Afternoon (2 PM – 4 PM):
Markets could turn red again. Traders are waiting for some surprise announcement from China. Bitcoin might lag a bit here.
Evening (4 PM – 6 PM):
Back to green. China always finds a way—sometimes with tiny moves—to suck liquidity from the U.S. and boost its own market.
Night (7 PM – 10 PM):
This is when things get interesting. The PCE report is coming out. If it drops, that’s good news for Bitcoin. Why? Because the Federal Reserve (Fed) cares more about PCE than CPI when deciding on interest rates. A lower PCE means the Fed might go dovish (lower interest rates), which is bullish for Bitcoin.
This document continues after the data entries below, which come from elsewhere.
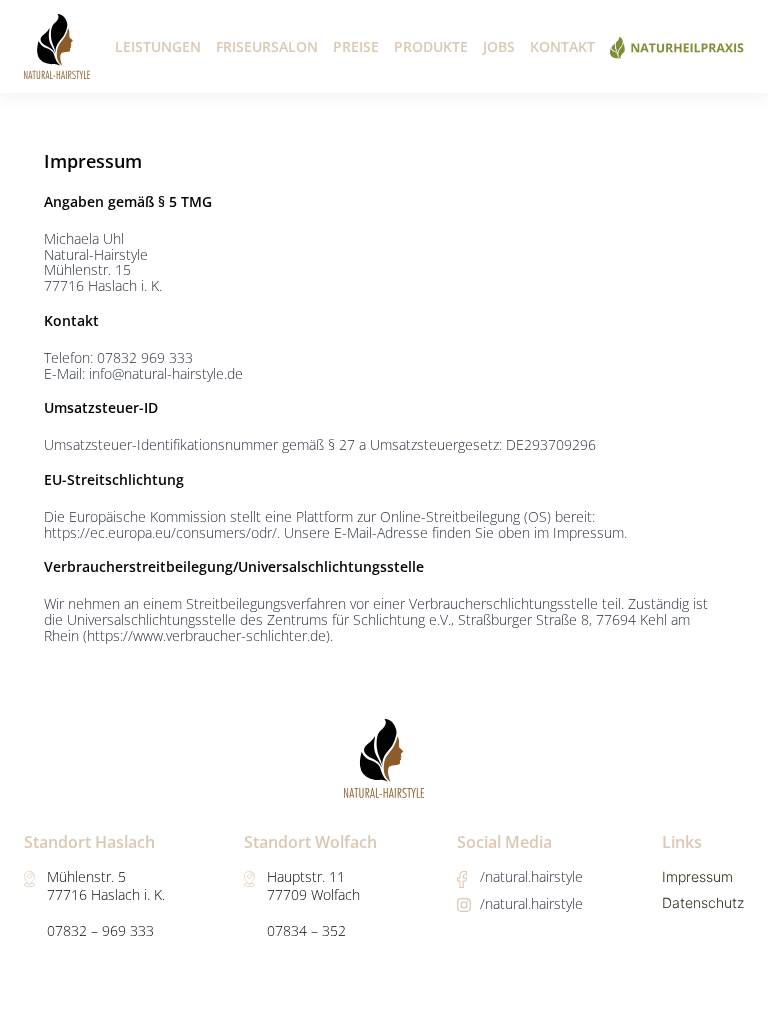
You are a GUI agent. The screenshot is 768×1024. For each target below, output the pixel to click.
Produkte (431, 46)
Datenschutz (703, 902)
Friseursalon (267, 46)
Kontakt (562, 46)
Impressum (697, 876)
Late Night (10 PM – Midnight):
Expect a red zone. A big market player (Wintermute) might start shorting Bitcoin.
Midnight – 8 AM:
This is where things get wicky (volatile). If short-term borrowing costs (RRP) rise, the market might erase earlier gains. But if RRP drops, we could see a strong Bitcoin close. History suggests RRP usually goes up toward the end of the month, so we might see a fakeout before Bitcoin rebounds next week.
Now, let’s talk about the big picture.
Unemployment is up.
Retail sales are weak.
Manufacturing is slowing down.
Consumer confidence is dropping.
Yet somehow, GDP is rising? Yeah, total magic trick. Turns out, the government is the one spending, not regular people.
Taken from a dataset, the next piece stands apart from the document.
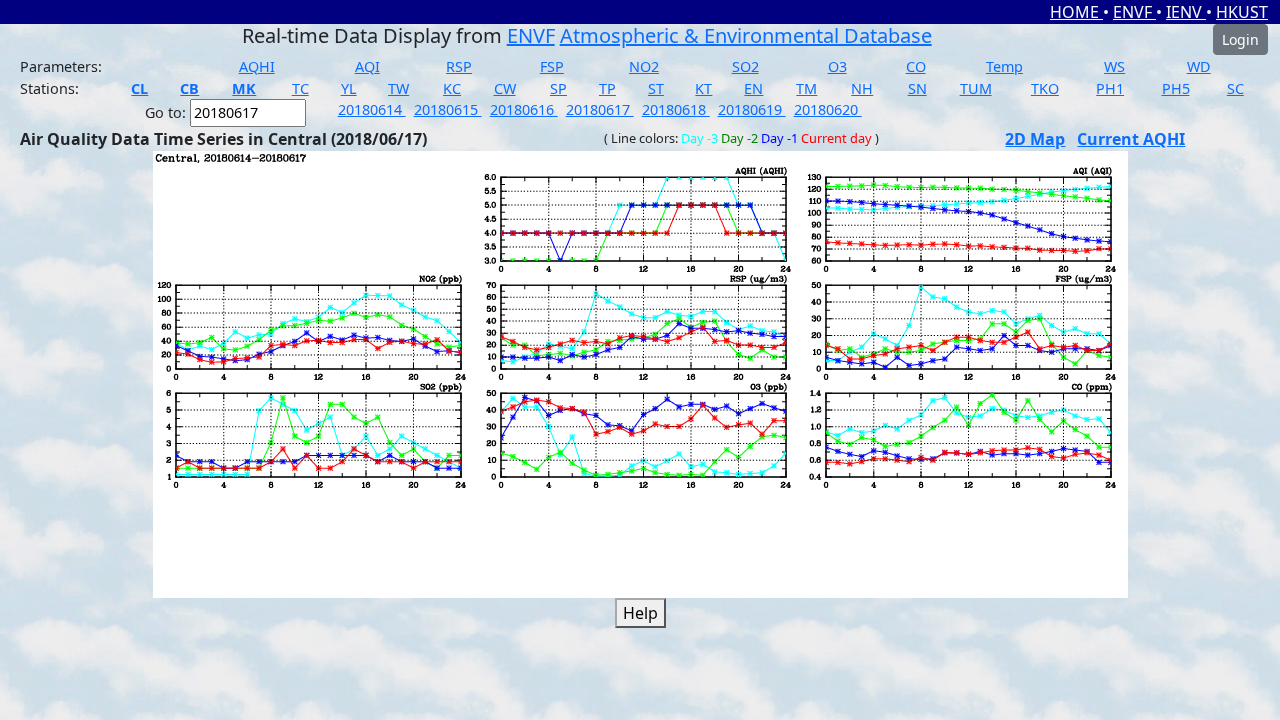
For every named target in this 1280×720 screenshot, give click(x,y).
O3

In the U.S., people are just seen as taxpayers. The Fed doesn’t care about wages, it cares about how much people are spending. If spending stays strong, they’ll say:
“See? Americans are rich, they can afford rising prices!” and keep tightening policies.
If the economy enters a recession, rising PCE would crash the dollar (DXY). But since we’re not in a recession yet, higher PCE means DXY goes up.
The Fed’s Dilemma:
The Fed has two jobs: create jobs and keep the economy stable.
When there’s too much liquidity, jobs grow but so does inflation.
When they tighten policy, inflation slows but jobs disappear.
But here’s the problem: The Fed has already risked millions of jobs to fight inflation, yet the economy still isn’t stable. So what should they do now?
Bitcoin’s answer? Pump liquidity back in. More money = more jobs.
The downside? Double-digit inflation.
The Fed is already easing up on tightening (cutting QT from $25B to $5B), which means more money in circulation by April 2025. That will push PCE up, leading to another round of inflation risks.
What does this mean for Bitcoin?
Expect some fake-outs—a dump-and-pump after the PCE report, then volatile wicks when RRP numbers come in.